Paul Evans Novelist Philip Chance is pushed into writing a biography about young Pilot Martin Teckman, a young man that died testing a plane (The F109.) He's all set to begin when he gets a job offer in Germany that's almost too good to be true, after being out celebrating with his publisher Maurice Milller he returns home to find a dead man, Garvin, in his living room. Garvin was known to Maurice, and was a friend of Teckman. Philip had made the acquaintance of Teckman's sister Helen on a flight home, she's quizzed by Inspector Hilton and Major Harris. Garvin had worked on the test plane with Teckman.
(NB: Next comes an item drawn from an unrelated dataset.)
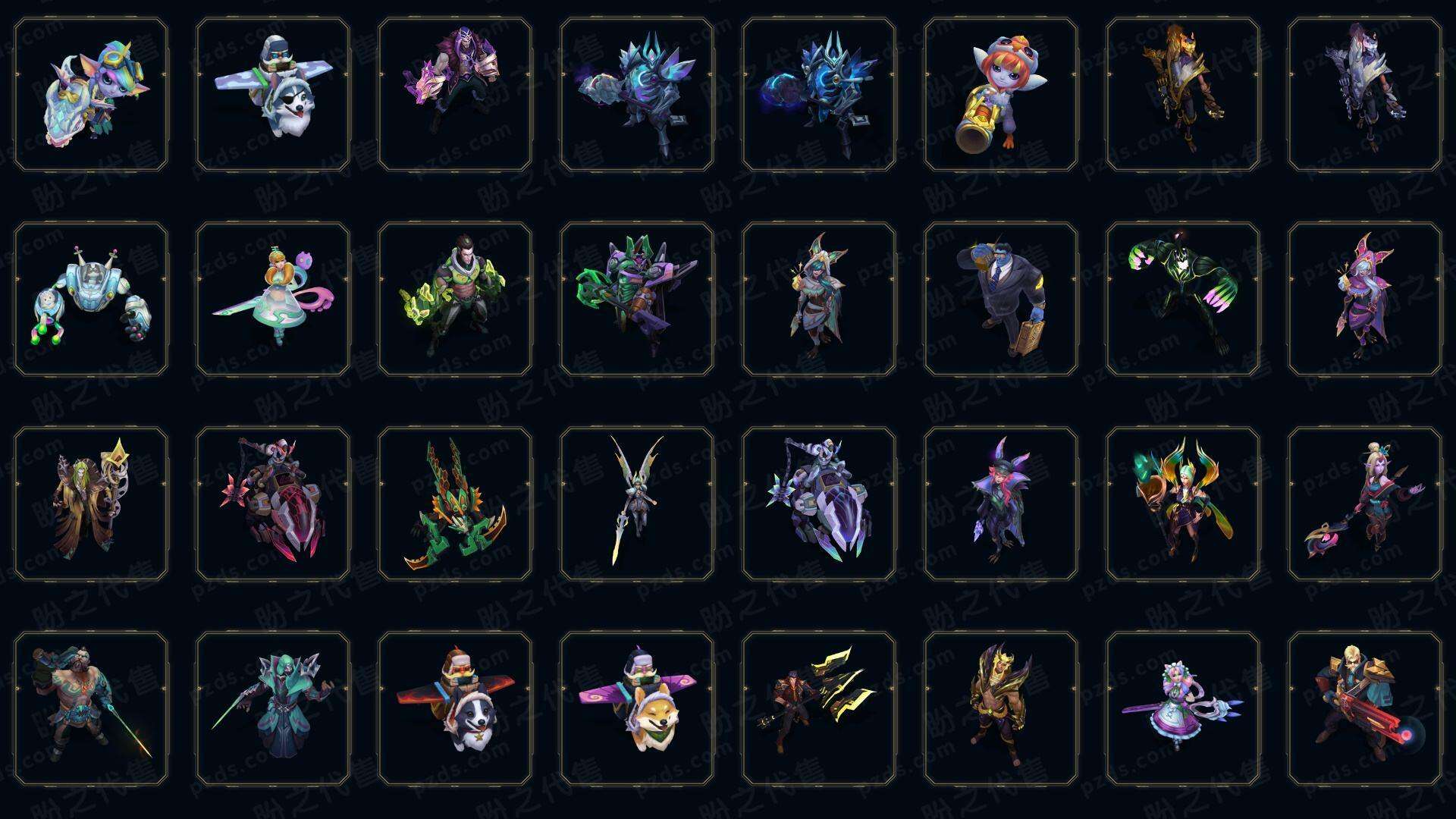
Task: Select the blonde girl on pastel glider
Action: 273,299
Philip is pulled off his flight, and Helen gets a phone call from whom she thinks is her brother.Frances Durbridge's work has been made adapted several times, but there is always a particular flavour to his work, so much mystery, suspense and intrigue. I'm a huge fan of Melissa, a series penned by Frances, there are definitely similarities.Really enjoyable film, lovely performances, John Justice and Margaret Leighton were particularly good, you are literally left guessing until the very last, 8/10
JohnHowardReid Considering Miss Toye's over-vaunted reputation with the "in" crowd, it's a wonder this extremely middling "A" feature hasn't made it to DVD. Perhaps even the most desperate distributor would admit that 90 minutes is far too long to engage even the most amiable viewer in a mystery that most disappointingly turns on that over-used plot device: spies. Miss Toye's plodding, stolidly unimaginative direction doesn't help. Neither does Margaret Leighton's rather flat portrayal. Admittedly she is saddled with a thoroughly unconvincing part. Justin does what he can to fill the gap, playing with so much more animation than usual that he could be accused of over-acting. Roland Culver, alas, is saddled with a role that is both small and colorless. Raymond Huntley, it appears at the conclusion, was supposed to be a red herring, but his acting is so stiff that few, if any viewers, would even consider him as a suspect. Likewise Michael Medwin seems thoroughly unconvincing as the subject of a smash-hit biography. Fortunately, Duncan Lamont comes across as an absolute delight as the sarcastic police inspector. All told, however, the film is weighed way down with a surfeit of talk. Twenty minutes of deft editing would certainly improve an audience's lot, even if it meant postponing Miss Leighton's entrance and eliminating the final super-mild exit in the plane. Assistant art director: John Hoesli. Production manager: John Palmer. Assistant directors: Adrian Pryce-Jones, Peter Maxwell. Set continuity: Shirley Barnes. Music played by the London Philharmonic Orchestra. Western Electric Sound Recording.